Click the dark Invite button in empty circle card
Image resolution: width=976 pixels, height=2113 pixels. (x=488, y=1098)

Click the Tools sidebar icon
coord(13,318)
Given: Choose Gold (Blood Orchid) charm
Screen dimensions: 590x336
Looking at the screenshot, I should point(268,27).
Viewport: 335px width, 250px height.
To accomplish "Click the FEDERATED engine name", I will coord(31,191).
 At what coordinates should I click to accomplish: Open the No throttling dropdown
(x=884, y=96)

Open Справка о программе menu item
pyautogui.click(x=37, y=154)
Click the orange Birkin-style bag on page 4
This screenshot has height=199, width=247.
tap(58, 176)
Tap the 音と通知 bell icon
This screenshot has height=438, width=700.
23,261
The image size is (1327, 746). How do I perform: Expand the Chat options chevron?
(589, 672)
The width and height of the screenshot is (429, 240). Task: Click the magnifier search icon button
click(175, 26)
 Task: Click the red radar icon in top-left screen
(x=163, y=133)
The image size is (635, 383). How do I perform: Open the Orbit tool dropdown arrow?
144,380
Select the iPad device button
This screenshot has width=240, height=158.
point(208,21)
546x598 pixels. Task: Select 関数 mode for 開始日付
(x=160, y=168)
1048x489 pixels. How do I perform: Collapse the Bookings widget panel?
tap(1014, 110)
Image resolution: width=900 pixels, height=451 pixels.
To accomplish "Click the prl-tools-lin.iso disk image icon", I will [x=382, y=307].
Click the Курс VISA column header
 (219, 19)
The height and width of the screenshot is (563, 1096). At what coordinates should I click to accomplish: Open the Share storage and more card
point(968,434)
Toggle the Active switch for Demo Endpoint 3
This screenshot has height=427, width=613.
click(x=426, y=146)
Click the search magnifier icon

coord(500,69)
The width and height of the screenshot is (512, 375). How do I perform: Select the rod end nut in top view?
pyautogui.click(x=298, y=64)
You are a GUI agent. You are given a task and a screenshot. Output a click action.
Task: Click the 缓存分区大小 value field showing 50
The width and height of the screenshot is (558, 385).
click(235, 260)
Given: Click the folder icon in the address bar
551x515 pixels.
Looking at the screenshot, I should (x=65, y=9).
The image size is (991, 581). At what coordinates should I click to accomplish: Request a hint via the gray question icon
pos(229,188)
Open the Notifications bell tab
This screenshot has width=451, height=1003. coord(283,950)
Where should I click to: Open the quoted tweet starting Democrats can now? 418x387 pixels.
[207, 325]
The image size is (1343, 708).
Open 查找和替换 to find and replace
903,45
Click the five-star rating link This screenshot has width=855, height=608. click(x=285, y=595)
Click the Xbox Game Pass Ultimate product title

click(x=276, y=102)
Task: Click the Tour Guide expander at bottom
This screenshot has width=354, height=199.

——————————

-- WHAT YOU WILL DO --
Give back exactly the lines running from the line containing "The width and height of the screenshot is (558, 385)." through the end of the material above, both included, and nothing beyond them.

-- RESPONSE AREA --
The width and height of the screenshot is (558, 385).
click(235, 260)
Given: Click the folder icon in the address bar
551x515 pixels.
Looking at the screenshot, I should (x=65, y=9).
The image size is (991, 581). At what coordinates should I click to accomplish: Request a hint via the gray question icon
pos(229,188)
Open the Notifications bell tab
This screenshot has width=451, height=1003. coord(283,950)
Where should I click to: Open the quoted tweet starting Democrats can now? 418x387 pixels.
[207, 325]
The image size is (1343, 708).
Open 查找和替换 to find and replace
903,45
Click the five-star rating link This screenshot has width=855, height=608. click(x=285, y=595)
Click the Xbox Game Pass Ultimate product title

click(x=276, y=102)
Task: Click the Tour Guide expander at bottom
This screenshot has width=354, height=199.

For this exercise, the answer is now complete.